Editas Medicine’s EDIT-301 shows safety and efficacy in sickle cell disease

Editas Medicine announced "positive" initial clinical data from the first two patients with sickle cell disease treated with EDIT-301 in the Phase 1/2 RUBY trial. EDIT-301 is under development for the treatment of severe sickle cell disease. The clinical data includes safety data from the first two patients and efficacy data from the first patient treated. Both treated patients demonstrated successful neutrophil and platelet engraftment. Patient 1 achieved neutrophil engraftment at 23 days after EDIT-301 infusion and platelet engraftment at 19 days after EDIT-301 infusion.

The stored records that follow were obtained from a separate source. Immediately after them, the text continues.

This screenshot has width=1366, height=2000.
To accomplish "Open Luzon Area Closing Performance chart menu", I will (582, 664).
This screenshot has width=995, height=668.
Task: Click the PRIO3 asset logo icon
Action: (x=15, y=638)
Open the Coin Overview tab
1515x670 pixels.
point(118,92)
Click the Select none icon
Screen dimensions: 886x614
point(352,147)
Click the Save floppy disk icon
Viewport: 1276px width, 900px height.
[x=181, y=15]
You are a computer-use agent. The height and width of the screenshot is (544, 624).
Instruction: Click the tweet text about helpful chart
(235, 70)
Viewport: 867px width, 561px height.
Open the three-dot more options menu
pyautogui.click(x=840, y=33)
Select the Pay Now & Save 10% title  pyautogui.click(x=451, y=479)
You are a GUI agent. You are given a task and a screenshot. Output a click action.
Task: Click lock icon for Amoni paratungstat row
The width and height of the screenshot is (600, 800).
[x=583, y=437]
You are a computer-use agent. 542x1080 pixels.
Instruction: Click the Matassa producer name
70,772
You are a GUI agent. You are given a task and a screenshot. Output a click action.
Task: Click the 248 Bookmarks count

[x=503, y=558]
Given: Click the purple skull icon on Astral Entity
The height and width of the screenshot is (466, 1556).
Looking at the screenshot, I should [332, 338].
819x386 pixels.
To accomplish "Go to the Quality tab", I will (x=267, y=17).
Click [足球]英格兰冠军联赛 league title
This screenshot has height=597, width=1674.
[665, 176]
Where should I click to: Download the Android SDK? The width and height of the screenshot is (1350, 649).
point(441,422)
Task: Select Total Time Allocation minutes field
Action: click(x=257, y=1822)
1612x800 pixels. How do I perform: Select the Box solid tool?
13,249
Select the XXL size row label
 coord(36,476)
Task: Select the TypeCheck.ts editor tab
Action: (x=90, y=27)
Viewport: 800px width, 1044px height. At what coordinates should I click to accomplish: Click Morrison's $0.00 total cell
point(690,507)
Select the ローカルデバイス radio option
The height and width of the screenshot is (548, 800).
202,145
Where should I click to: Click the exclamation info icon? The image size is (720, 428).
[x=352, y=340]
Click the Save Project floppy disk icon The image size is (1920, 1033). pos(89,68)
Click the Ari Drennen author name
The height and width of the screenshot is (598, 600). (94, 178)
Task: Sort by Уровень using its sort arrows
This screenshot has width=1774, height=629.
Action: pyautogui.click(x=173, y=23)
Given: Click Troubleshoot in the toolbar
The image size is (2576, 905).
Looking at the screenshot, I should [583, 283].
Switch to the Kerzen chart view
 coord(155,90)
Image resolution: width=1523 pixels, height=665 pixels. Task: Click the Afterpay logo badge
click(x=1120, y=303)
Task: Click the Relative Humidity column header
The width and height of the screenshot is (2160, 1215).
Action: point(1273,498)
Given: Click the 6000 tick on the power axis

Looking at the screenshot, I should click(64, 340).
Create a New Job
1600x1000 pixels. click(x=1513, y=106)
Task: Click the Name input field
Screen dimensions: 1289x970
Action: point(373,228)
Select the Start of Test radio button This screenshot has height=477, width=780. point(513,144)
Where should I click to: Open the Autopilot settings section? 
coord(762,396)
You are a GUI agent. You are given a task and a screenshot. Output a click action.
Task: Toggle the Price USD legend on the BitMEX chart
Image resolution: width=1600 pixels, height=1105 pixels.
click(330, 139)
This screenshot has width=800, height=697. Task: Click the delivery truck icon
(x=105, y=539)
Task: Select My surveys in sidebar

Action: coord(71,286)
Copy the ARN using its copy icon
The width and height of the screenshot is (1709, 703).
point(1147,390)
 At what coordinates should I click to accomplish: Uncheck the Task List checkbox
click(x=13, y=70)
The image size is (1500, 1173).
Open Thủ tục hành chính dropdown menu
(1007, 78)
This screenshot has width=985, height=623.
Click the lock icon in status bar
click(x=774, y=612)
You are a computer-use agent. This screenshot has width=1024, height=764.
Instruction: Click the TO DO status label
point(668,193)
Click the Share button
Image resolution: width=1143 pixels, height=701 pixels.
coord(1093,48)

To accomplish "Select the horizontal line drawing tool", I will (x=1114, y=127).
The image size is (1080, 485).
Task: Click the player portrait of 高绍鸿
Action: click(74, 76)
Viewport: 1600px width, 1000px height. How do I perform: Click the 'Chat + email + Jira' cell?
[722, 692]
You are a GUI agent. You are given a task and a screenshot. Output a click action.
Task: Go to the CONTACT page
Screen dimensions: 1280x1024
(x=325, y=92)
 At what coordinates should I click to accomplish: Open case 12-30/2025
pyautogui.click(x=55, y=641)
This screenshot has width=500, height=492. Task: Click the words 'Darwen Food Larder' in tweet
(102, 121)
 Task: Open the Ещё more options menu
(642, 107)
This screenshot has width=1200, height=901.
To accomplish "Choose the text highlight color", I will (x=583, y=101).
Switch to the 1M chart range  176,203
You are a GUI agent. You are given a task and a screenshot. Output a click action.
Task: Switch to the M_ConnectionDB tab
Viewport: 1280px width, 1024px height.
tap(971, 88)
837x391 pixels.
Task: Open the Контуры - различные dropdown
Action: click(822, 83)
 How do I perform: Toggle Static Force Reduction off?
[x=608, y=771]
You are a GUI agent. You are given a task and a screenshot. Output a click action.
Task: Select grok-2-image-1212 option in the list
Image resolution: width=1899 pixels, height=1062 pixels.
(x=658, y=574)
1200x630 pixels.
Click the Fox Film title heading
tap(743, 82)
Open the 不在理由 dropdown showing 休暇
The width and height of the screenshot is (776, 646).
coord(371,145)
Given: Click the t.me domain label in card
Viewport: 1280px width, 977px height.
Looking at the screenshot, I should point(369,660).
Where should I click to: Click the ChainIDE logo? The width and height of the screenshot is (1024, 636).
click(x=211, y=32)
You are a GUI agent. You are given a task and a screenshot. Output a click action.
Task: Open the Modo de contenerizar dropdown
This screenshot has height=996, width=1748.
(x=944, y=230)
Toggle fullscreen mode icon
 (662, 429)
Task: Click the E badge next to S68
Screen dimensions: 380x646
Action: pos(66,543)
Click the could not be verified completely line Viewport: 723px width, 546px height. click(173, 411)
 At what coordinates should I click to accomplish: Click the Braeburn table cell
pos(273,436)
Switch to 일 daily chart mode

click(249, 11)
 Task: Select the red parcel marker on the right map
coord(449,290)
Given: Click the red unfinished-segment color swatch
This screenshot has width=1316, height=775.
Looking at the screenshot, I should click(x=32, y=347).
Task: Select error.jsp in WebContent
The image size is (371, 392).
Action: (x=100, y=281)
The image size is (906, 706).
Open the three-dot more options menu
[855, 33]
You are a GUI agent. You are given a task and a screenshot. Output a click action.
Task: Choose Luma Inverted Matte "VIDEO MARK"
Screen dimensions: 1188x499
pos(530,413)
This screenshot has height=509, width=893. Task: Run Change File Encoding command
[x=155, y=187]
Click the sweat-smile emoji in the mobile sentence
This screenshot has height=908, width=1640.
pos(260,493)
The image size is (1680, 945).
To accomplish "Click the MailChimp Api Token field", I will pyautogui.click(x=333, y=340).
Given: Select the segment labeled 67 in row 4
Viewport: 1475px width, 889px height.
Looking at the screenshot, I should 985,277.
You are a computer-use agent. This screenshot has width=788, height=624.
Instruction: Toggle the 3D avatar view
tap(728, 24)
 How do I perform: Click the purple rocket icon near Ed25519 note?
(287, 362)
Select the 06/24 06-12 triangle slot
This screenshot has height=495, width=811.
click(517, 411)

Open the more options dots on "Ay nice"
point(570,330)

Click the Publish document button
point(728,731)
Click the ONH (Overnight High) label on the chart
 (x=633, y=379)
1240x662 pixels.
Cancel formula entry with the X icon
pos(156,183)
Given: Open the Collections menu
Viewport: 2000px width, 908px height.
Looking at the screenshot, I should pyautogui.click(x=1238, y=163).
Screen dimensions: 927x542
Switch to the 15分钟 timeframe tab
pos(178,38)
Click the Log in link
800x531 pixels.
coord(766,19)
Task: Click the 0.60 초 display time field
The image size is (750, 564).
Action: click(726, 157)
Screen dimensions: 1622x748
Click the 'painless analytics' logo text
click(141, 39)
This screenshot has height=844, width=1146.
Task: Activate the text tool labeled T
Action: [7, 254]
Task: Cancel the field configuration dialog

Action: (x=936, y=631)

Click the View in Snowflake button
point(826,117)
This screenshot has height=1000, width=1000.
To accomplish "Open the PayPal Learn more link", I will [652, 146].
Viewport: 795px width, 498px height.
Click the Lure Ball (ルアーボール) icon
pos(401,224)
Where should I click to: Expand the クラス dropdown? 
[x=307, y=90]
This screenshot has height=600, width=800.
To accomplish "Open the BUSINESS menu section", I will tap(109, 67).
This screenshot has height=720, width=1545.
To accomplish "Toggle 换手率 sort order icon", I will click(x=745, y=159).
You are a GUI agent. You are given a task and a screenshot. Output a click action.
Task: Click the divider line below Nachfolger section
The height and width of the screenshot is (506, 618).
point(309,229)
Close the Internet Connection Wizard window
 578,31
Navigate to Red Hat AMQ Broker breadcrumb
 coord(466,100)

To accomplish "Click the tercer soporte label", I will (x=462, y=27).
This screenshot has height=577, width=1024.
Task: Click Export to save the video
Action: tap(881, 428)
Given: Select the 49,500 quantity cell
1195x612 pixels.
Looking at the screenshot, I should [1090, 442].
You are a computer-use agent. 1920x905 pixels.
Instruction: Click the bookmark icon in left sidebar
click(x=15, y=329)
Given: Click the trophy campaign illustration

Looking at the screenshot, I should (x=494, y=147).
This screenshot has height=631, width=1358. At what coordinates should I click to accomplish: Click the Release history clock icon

Patient 2 achieved neutrophil engraftment 29 days after EDIT-301 infusion and platelet engraftment 37 days after EDIT-301 infusion. Additionally, neither patient has experienced any vaso-occlusive events since treatment with EDIT-301, at five and 1.5 months follow up, respectively. At five months post-treatment, the first patient treated with EDIT-301 has a total hemoglobin of 16.4 g/dL, a fetal hemoglobin (or HbF) of 45.4%, and a mean corpuscular HbF of 13.8 pg/red blood cell, exceeding the 10.0 pg/red blood cell threshold to suppress red blood cell sickling. Additionally, HbF increase in the first patient was highly pancellular, with F cells steadily increasing to reach greater than 95% of red blood cells. EDIT-301 was well-tolerated in the two patients and demonstrated a safety profile consistent with myeloablative conditioning with busulfan and autologous hematopoietic stem cell transplant. No serious adverse events occurred, and no adverse events reported were related to treatment with EDIT-301. The company expects to share further clinical updates in mid-2023.